■ **Your assignment**
From the listing below, set down exactly the lines between the one holding "You are a GUI" and the one holding "How do I perform: Click", inclusive. No other line is wanted.

··· Record set ···

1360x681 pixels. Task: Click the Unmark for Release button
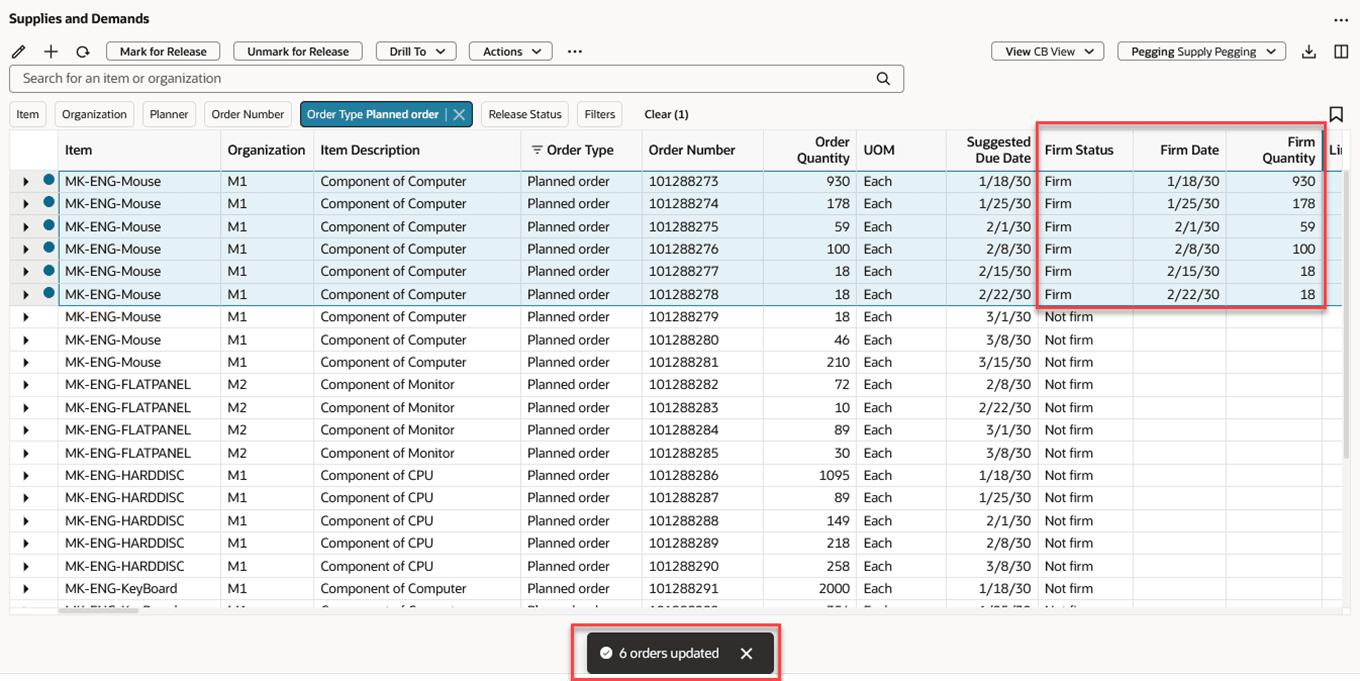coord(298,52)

···
··· Record set ···

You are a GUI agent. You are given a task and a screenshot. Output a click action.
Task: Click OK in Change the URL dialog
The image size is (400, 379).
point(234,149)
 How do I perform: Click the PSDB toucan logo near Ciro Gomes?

···
··· Record set ···

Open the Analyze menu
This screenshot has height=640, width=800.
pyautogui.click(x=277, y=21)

···

■ **Result**
You are a GUI agent. You are given a task and a screenshot. Output a click action.
Task: Click OK in Change the URL dialog
The image size is (400, 379).
point(234,149)
 How do I perform: Click the PSDB toucan logo near Ciro Gomes?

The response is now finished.